A New Model for Calculating Voidage in Goaf Under Roof-Cutting Pressure Relief Mining: Exploring the Influence of Volumetric Strain on Voidage From the Perspective of Finite Element

Abstract

Roof cutting and pressure relief mining technology has been applied in coal mine enterprises because of its advantages of improving the resource utilization rate. Compared to the previous longwall mining mode, the roof unloading and caving characteristics of goaf have undergone significant changes, leading to different patterns of overlying rock fracture and permeability variation in the goaf. To clarify the flow field characteristics of the goaf under the R-CPR mining mode. Based on the theory of “conservation of mining space,” this paper constructs a voidage model of the goaf based on the theory of body strain and subsidence of the rock layer overlying the goaf, with the theory of body strain and the amount of subsidence as the entry point. The void fraction model of goaf based on volume strain theory is constructed, and the applicability of the model is verified. The results show that the body strain voidage model cut top side voidage is significantly smaller than the uncut top side voidage.

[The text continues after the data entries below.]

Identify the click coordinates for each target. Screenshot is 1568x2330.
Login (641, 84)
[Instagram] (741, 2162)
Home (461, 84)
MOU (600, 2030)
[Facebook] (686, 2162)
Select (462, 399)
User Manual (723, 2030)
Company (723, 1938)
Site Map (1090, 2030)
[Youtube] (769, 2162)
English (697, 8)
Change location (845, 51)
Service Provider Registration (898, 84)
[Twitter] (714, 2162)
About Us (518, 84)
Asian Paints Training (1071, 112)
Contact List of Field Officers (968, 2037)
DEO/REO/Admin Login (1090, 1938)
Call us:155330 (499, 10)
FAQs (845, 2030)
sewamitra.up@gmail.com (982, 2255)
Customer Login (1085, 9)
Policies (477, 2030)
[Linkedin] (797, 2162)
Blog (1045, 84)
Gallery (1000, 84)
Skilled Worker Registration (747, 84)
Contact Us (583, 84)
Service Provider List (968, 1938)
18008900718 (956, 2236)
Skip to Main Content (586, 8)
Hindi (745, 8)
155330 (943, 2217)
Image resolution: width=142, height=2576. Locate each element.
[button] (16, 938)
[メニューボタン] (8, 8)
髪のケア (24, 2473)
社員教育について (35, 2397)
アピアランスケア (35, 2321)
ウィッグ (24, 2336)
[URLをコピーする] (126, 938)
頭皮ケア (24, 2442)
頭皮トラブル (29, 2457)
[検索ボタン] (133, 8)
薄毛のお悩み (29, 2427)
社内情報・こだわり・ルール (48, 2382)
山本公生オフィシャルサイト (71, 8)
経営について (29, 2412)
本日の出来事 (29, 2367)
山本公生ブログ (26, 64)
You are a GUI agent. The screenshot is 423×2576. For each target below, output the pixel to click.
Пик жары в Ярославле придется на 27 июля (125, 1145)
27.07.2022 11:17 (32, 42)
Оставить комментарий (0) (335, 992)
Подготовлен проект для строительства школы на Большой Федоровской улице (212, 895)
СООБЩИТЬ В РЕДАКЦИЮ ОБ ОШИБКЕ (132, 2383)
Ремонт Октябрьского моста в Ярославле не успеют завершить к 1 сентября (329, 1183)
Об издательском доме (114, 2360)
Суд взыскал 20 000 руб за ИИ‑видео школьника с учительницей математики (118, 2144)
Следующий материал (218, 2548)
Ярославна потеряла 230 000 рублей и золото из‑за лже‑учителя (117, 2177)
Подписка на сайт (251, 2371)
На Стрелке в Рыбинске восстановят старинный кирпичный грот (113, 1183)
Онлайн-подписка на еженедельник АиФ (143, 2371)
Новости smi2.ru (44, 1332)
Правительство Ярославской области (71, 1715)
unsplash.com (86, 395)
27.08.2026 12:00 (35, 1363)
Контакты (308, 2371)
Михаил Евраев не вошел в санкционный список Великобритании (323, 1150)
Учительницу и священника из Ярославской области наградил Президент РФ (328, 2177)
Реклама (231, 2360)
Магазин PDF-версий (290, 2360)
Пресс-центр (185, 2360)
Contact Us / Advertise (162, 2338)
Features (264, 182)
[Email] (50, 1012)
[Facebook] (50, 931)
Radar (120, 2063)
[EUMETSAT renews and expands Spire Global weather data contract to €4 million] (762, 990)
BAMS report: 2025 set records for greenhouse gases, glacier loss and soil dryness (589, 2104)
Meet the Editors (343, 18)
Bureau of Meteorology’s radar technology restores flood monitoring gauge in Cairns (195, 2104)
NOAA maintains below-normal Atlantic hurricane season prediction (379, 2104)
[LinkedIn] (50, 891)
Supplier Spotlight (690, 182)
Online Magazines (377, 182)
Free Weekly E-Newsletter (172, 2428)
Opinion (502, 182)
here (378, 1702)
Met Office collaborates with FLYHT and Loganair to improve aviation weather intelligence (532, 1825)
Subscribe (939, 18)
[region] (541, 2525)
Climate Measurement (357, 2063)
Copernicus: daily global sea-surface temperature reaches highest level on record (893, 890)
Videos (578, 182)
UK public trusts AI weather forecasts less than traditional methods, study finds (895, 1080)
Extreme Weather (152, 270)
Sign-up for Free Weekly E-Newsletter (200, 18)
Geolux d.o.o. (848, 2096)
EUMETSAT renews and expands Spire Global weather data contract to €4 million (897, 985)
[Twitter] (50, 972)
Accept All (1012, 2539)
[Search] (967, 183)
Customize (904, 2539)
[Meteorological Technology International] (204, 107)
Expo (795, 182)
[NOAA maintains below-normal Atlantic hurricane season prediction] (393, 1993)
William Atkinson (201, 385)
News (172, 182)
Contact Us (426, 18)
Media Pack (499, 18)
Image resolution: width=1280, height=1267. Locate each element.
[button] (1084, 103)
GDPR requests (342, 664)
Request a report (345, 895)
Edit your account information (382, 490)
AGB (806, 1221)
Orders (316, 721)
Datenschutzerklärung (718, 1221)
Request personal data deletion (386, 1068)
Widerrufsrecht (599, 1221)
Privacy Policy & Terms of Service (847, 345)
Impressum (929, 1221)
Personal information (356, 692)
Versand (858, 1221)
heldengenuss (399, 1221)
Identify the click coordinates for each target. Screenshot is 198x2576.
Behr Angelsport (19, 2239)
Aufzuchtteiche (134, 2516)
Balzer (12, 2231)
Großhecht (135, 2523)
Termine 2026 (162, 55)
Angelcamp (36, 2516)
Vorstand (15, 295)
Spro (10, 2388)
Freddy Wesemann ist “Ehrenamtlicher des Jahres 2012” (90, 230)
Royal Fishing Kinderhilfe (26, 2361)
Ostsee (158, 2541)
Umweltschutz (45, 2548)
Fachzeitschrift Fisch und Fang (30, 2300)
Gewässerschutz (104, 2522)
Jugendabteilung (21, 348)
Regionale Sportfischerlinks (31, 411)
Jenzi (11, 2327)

The porosity of the top cut side of the bulk strain porosity model is significantly smaller than that of the uncut top side; the stable wind speed of the working face is 0.78 m/s, and the air leakage rate of the goaf is 50.93%. In similar simulation experiments, the wind speed of the working face was stable at 0.72 m/s, and the air leakage rate in the goaf was 49.2%. In the actual project, the test stable wind speed is 0.75 m/s, and the actual goaf air leakage rate of the project is 44.1%, and the overall error is not more than 5%. This study enriches the theory related to voidage in the goaf. It provides the theoretical basis and practical reference for the prevention of air leakage and gas management in the R-CPR mining goaf.